【ラジオNIKKEI賞・後記】圧逃Vバビットは菊花賞で通用するか

2020年07月06日 17時47分

代打騎乗の内田博はバビットを見事勝利に導く。ベテランの円熟したワザが光った

 5日、福島競馬場で行われたGⅢラジオNIKKEI賞(3歳、芝1800メートル)は代打騎乗の内田博に導かれたバビット(牡・浜田)が逃げ切って重賞初制覇を飾った。傑出した実績馬が不在のハンデ重賞とはいえ、5馬身差の圧勝は能力があればこそ。遅れてきた大物の今後に注目だ。

データ抜粋:

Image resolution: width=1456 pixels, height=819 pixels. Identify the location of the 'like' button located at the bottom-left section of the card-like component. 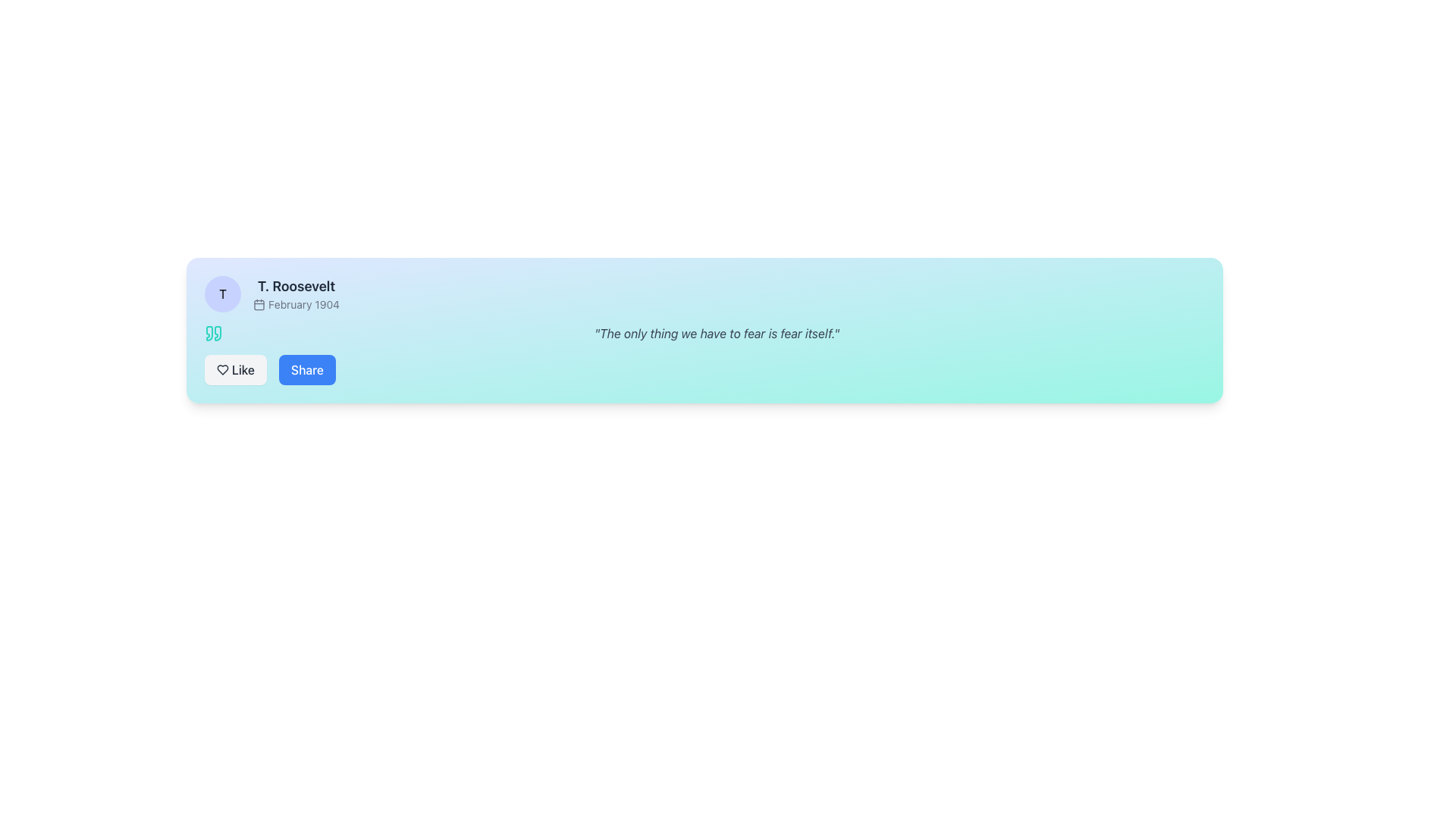
(235, 370).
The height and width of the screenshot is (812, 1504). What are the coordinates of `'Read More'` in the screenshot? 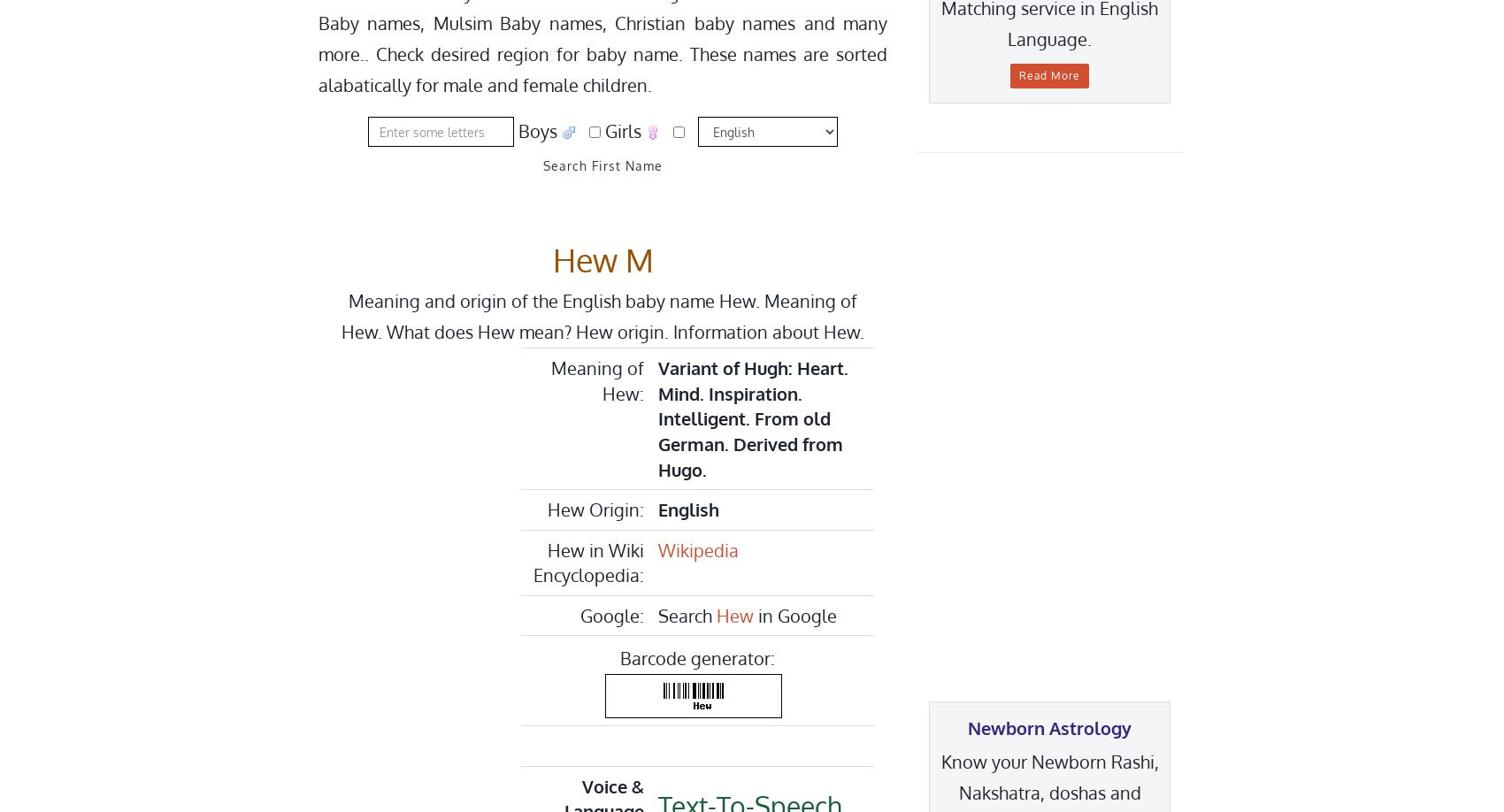 It's located at (1048, 74).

取り組む課題: 原文のうち、「2020年07月06日 17時47分」から「れてきた大物の今後に注目だ。」までの部分を、一字一句変えずに書き写してください。

解答:
2020年07月06日 17時47分

代打騎乗の内田博はバビットを見事勝利に導く。ベテランの円熟したワザが光った

 5日、福島競馬場で行われたGⅢラジオNIKKEI賞(3歳、芝1800メートル)は代打騎乗の内田博に導かれたバビット(牡・浜田)が逃げ切って重賞初制覇を飾った。傑出した実績馬が不在のハンデ重賞とはいえ、5馬身差の圧勝は能力があればこそ。遅れてきた大物の今後に注目だ。